Eduardo palideció. Un sudor frío bañaba su frente. Mirándole maliciosamente Margarita, le dijo:

-Te comprendo, te comprendo.

-¡Calla, calla! No me hagas perder una nota de este cántico.

-¿Es un recuerdo?

-Sí; mejor dijeras un remordimiento.

-¡Tardío!

-Es verdad.

-Oye, Eduardo. Esas fermatas parecen el eco melancólico y arpado del ruiseñor cuando, suspendido de la rama, contempla su nido. Esos compases tan largos, tan cadenciosos, parecen las anchas olas cuando un ligero soplo de las brisas las mueve, y van mansamente a romperse en la arena. Esas notas altas, agudas, aisladas, solitarias, parecen quejidos, ayes, el sonido de una lágrima que cae en un lago. Y todo eso que te extasía, que te enajena; todo eso que te parece la realidad de la vida, es poesía, es mentira, es nada.
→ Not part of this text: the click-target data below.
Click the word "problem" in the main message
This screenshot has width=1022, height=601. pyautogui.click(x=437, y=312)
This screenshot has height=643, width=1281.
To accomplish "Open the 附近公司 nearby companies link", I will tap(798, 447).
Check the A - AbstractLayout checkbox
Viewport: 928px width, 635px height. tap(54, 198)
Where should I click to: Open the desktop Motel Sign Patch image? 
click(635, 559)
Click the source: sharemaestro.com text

Eso no es realidad, eso no es verdad.

En este momento concluían los últimos acentos de aquella voz divina, y una inmensa salva de aplausos, ruidosa, estrepitosísima, cubría los últimos acentos de aquel suave cantar.

-¡Ah, Eduardo! El mismo efecto que hace en esas almas el canto, hace en la tuya. Todo eso es mentira.

-Pues si es mentira, ¡maldita sea la verdad!

Margarita lanzó una prolongadísima carcajada, una carcajada aguda, epiléptica.

-¡Maldita sea la verdad! ¿Conque me maldices a mí? ¡Infeliz! ¿Crees que hubieras hallado alimento para tu corazón con ese amor? Te engañas. Esa bienaventuranza te hubiera sonreído un día, y te hubiera hastiado al día siguiente. El corazón humano jamás comprende lo infinito. Mira la variedad de los acontecimientos, y se complace en ella. Y al lado del bien, gusta del mal. El azul del cielo cansaría nuestra vista si no le cubriera el velo de la tempestad.

La canción de Ángela, nacida de lo más íntimo del corazón, electrizaba a los oyentes. Era el eco de un alma poseída de grandes sentimientos. Para ser artista no hay como sentir y saber expresar lo que se siente. Es muy difícil encerrar la idea en la forma, y el poseer esa divina facultad es poseer el gran secreto del genio. Y Ángela, aunque pobre mujer, aunque desvalida, criada en el fondo de un campo, apartada del mundo, por esas revelaciones misteriosas de Dios, por esa intuición suprema del alma predestinada para el cielo, había nacido con la fuerza creadora del genio. Después de cantar, después de dar al aire aquellos quejidos de su corazón, se dejó caer, como si le faltaran las fuerzas para sentir y padecer, en un sillón.